## Preguntas de estudio
a. En el fragmento sobre la novela de Hernández, ¿qué obra de Conolly se presenta como un "cuaderno de apuntes"?
b. Según el fragmento sobre la novela de Hernández, ¿por qué esa novela rechaza la necesidad de la aceleración?

━━━ Fragmento citado

No obstante, si Hernández asume que esa intensidad es lo que da sentido a sus personajes, también sabe que ello no quiere decir en todos los casos condensación, y su novela discurre casi en tono proustiano, demorando en la página las descripciones y la construcción de las psicologías de los personajes, a través de diálogos y anécdotas, con un virtuosismo que rechaza la necesidad de la aceleración y considera que la rapidez se da de otra manera, pues –como señala Paul Virilio– tiene como horizonte la inmovilidad. Es una novela que apela al gusto de la lectura desde el mismo proceso de la morosa escritura, más allá de que podamos pensar que Mis tiendas y mis toldos es la novela de su vida, en el sentido de ser la apuesta mayor de su narrativa, de aquel en que Conolly nos habla de la obligación del escritor: hacer una obra maestra.
Así, como sucede con la novela póstuma de Francisco Tario, Jardín cerrado, obra maestra que paradójicamente es la pieza olvidada en el rescate contemporáneo de este autor, las posibilidades de que su fragmentación se asimile a una arquitectura que se niega a sí misma como tal y afirma su inacabamiento como condición cualitativa y no como circunstancia, es muy alta. Y lo que se puede objetar en ella de escritura previa, de apunte, es en realidad su condición fundamental (de la misma manera que la obra maestra de Conolly fue un “cuaderno de apuntes”, en cierta manera un libro de circunstancias: (La tumba sin sosiego) y que esto tenga, en efecto, que ver con la edad de la autora, pero también, y de forma más importante, con lo que a lo largo de sus numerosas obras de teatro y narraciones ha buscado plasmar.

━━━━━━
━━━ Datos de origen

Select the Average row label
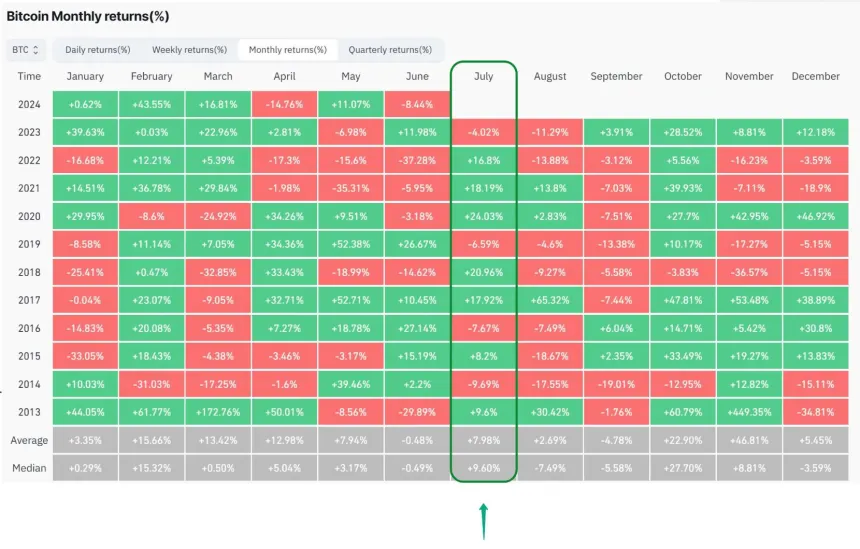tap(29, 439)
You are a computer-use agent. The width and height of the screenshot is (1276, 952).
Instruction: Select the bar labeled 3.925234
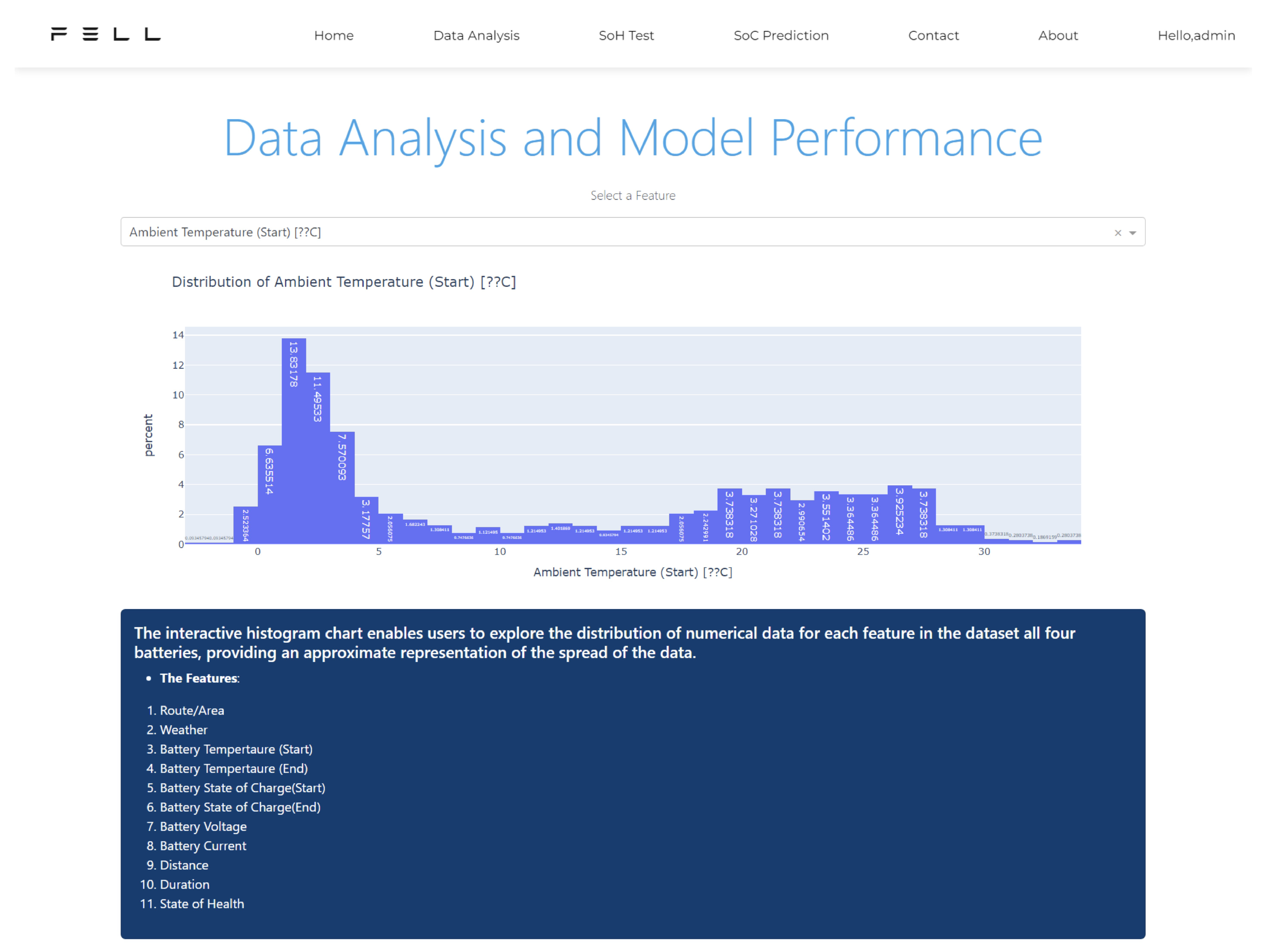tap(899, 515)
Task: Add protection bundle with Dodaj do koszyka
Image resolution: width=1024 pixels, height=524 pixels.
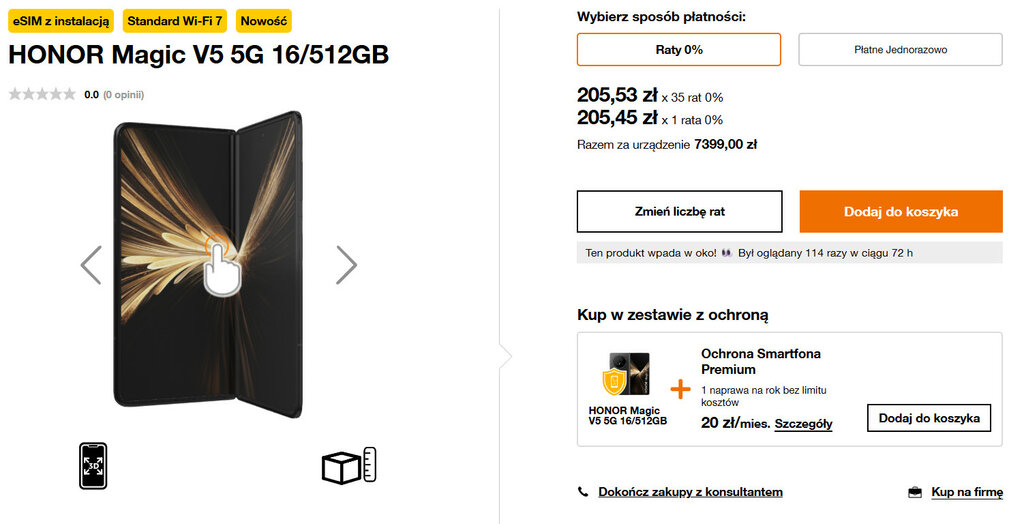Action: [928, 419]
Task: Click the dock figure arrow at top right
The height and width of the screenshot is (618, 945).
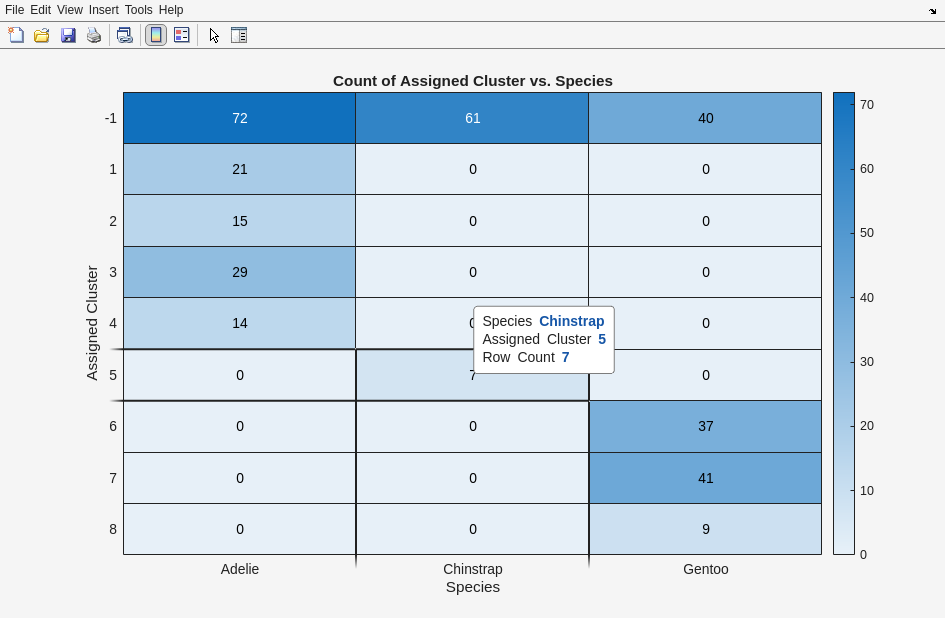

━━━━━━

## Soluciones
a. La tumba sin sosiego.

b. Porque considera que la rapidez se da de otra manera: como señala Paul Virilio, la rapidez tiene como horizonte la inmovilidad. Además, la intensidad que da sentido a sus personajes no implica en todos los casos condensación.